Malcolm Turnbull has launched a full scale war against Australia’s youth.
Whilst Turnbull refuses to address negative gearing and the capital gains tax (CGT) discount, which together cost the Budget many billions in foregone revenue, the Coalition is now planning to slash funding to universities by 20%, thus leading to significantly increased fees for Australian students. From The Australian:
Students should expect to be hit with significantly higher university fees under the federal government’s higher education platform heading into the election…
It is likely a 20 per cent funding cut, first proposed in the first Abbott government budget, will remain, with the shortfall to be covered by a shift to higher student contributions…
Senator Birmingham told a Universities Australia conference dinner on Wednesday that higher education reform was “necessary to support federal budget sustainability”…
Currently, the government pays an average of 60 per cent of tuition fees, while students pay the balance via income contingent loans, known as FEE HELP.
An inversion of the current 60-40 split would cover university budgets for a 20 per cent funding cut, said Andrew Norton, a higher education policy expert with the Grattan Institute.
“Given the government’s financial situation, universities are going to have to contribute to reducing spending.

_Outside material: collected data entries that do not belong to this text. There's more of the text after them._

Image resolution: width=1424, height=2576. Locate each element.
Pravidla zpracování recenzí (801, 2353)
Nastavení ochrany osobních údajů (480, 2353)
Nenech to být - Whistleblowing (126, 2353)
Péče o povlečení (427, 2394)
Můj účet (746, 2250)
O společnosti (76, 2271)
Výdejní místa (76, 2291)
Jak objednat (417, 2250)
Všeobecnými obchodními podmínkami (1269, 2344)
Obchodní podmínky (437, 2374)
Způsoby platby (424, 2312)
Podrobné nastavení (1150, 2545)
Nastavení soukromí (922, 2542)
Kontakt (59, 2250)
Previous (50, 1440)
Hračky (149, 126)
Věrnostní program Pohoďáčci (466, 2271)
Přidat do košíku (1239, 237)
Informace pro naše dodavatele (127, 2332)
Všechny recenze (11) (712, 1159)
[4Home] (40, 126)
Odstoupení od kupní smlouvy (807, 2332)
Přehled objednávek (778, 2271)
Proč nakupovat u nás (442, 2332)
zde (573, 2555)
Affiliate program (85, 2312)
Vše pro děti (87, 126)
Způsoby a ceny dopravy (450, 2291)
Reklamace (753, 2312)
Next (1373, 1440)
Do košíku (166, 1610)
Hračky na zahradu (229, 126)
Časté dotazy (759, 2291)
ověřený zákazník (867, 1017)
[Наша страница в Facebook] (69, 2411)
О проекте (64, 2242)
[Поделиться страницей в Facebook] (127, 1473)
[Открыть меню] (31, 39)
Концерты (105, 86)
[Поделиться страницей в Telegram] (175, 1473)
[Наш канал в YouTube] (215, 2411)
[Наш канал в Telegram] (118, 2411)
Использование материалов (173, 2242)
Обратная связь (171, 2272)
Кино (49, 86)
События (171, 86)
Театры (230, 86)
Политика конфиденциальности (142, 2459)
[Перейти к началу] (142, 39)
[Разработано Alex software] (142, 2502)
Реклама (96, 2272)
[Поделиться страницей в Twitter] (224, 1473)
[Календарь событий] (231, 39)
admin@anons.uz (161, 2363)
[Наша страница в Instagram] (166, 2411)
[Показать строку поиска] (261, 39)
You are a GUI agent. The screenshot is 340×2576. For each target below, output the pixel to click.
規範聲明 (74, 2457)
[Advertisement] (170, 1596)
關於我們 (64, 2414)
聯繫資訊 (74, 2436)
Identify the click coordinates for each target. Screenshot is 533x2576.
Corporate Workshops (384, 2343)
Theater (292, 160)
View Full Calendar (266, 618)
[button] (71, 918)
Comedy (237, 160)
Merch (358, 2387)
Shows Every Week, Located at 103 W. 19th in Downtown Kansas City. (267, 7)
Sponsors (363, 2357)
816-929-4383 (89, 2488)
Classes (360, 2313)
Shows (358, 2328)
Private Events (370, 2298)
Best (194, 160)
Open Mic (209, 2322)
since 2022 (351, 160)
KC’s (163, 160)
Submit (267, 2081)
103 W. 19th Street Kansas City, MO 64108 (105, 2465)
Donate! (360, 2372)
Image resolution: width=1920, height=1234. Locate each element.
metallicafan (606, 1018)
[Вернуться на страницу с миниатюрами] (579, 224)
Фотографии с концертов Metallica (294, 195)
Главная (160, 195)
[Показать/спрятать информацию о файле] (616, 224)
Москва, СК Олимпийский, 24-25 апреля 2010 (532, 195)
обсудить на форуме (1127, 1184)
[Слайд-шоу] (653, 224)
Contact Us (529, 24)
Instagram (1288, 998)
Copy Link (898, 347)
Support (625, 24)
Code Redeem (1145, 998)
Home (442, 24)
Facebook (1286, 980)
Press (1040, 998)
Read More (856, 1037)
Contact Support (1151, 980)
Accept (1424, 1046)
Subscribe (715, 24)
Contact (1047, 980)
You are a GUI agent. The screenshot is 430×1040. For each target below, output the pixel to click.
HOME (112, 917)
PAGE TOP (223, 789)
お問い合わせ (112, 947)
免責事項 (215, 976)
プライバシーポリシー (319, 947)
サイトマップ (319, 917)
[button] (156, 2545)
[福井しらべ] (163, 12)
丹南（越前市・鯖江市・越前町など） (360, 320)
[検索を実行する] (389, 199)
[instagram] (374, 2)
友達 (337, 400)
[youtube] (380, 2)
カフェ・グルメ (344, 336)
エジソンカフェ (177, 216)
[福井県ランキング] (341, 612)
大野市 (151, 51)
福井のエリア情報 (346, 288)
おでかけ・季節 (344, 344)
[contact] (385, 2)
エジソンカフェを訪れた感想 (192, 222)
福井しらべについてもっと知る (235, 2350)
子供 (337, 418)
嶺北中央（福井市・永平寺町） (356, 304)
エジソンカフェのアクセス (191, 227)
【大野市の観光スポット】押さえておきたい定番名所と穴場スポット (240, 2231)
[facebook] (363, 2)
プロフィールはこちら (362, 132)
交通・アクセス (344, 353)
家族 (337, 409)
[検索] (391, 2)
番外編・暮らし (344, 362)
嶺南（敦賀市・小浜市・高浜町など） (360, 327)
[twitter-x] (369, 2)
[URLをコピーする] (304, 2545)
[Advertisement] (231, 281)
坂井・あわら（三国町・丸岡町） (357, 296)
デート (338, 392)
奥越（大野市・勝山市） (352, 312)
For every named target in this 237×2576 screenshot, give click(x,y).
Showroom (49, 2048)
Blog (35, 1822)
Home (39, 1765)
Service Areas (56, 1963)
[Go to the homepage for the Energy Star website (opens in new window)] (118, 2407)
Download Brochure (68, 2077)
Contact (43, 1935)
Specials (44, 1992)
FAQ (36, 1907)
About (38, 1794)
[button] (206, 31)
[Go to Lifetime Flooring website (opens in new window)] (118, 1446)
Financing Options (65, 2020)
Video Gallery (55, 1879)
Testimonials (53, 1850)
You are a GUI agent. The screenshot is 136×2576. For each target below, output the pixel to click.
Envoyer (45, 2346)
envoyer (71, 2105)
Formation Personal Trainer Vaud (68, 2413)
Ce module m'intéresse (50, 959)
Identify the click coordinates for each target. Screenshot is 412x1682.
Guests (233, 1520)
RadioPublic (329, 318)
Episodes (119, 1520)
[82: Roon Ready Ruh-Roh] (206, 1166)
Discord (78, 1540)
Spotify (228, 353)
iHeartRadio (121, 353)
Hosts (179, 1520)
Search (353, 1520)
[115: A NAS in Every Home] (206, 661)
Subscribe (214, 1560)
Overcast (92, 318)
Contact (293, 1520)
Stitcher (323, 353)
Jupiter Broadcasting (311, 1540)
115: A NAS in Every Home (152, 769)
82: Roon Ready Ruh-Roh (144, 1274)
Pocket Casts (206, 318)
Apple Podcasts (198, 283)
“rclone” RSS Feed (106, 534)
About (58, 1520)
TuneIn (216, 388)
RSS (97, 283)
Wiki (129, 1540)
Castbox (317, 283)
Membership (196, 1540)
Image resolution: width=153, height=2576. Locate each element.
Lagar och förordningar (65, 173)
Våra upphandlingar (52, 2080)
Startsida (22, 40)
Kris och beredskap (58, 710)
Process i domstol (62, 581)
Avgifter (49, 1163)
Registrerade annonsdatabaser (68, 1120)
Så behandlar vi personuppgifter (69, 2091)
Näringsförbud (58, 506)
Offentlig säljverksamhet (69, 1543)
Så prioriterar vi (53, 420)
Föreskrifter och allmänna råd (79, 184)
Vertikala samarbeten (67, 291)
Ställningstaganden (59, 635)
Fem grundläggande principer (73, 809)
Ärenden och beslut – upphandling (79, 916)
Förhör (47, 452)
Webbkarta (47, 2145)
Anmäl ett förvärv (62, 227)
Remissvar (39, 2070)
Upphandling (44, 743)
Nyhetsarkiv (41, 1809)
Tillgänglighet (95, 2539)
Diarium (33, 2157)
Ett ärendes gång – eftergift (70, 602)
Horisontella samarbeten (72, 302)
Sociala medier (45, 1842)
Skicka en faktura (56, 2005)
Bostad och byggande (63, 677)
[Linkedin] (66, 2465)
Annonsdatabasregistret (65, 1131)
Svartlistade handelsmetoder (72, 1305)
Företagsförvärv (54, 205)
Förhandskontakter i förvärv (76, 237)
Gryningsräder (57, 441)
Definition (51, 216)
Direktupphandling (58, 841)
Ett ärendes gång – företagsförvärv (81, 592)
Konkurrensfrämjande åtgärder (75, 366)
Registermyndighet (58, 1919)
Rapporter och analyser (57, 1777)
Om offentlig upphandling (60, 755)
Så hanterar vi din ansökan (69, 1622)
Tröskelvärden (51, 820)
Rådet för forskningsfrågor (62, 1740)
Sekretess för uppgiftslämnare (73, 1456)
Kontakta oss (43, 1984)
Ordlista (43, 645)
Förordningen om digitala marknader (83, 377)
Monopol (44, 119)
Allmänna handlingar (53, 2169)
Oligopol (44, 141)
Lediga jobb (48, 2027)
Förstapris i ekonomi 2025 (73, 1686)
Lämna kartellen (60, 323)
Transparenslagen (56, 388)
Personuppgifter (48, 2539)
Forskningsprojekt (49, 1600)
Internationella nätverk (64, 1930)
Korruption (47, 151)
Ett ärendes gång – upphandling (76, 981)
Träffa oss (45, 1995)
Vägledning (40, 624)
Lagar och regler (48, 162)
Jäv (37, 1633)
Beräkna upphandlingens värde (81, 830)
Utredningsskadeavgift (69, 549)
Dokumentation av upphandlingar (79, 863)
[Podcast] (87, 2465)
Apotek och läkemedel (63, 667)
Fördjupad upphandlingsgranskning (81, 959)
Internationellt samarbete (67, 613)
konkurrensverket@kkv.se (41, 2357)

It looks very much like the 20 per cent cut is officially back on the agenda,” Mr Norton said.
As I noted last year when the Abbott Government first proposed this reform, there are several reasons why voters should push-back.
First, Australian students already pay a higher proportion of their tuition than those in most OECD countries, and fee deregulation would likely result in significant increases in student debt levels, acting as a millstone on their futures.
Second, the impact on women and certain socially beneficial professions would also be particularly bad, as NATSEM’s Ben Phillips demonstrated when modelling the likely HECS debts of female scientists, nurses and teachers based on typical career trajectories.
Third, the higher fees associated with deregulation could actually worsen the Budget, since under HECS, the Government forwards all the money upfront to the University, and given defaults would likely rise.
Fourth, there is no guarantee that the increased fees would be used by universities to improve the quality of teaching/courses. Rather, it is just as likely that they would be used to pad universities’ administration departments, to beef-up research, to pay for lecturers’ junkets, or any number of other follies.
Finally, there is the productivity cost. Malcolm Turnbull has gone to great lengths (and taxpayer expense) to spruik his so-called “innovation agenda”. But surely having a highly educated young workforce free from crippling student debts is a prerequisite for achieving such an outcome?
Thankfully, the Labor Party has proposed more sensible policy.
By addressing the negative gearing and CGT rorts, and in the process raising some $32.1 billion over 10 years according to the Parliamentary Budget Office, Labor can actually afford to raise university funding, which it has pledged to do:
Labor says its higher education plans will cost $13.8 billion over 10 years, while the Coalition’s policies will cut the spend by $12 billion over the same period…
The federal opposition announced last year that it would take a policy to the federal election which promised to guarantee funding which it claimed would deliver $2500 more per undergraduate place than the Coalition. By 2018, a university will receive $11,800 a year per student, rather than $9300 under the current trajectory. The funding will be indexed to inflation, meaning it will rise to $12,100 the next year. It claimed this would cost the budget a net $2.5 billion over the first four years…
The government is locked into a plan the Parliamentary Budget Office says will cut $12 billion over 10 years, Senator [Kim] Carr said.
“Labor’s plan puts $13.8 billion back into the system over the same time period”, he said.
The barriers facing Australia’s youth are already becoming increasingly prohibitive, and the Turnbull Government’s university funding cuts would only add to the pain. Not only will most students graduate with higher debts under the Coalition’s plan, but they are also likely to face poor job prospects following the hollowing-out of the economy, as well as increasing automation. This policy also makes a complete mockery of Turnbull’s “innovation agenda” which is all about highly educated Australians driving productive, disruptive ideas and investments.
Add to this Australia’s sky high housing costs, which Turnbull has endorsed, and a tax system that will increasingly punish income earners while largely ignoring wealth, and the future facing many younger Australians is looking increasingly downbeat.
Malcolm Turnbull has effectively launched a full-scale war against Australia’s youth.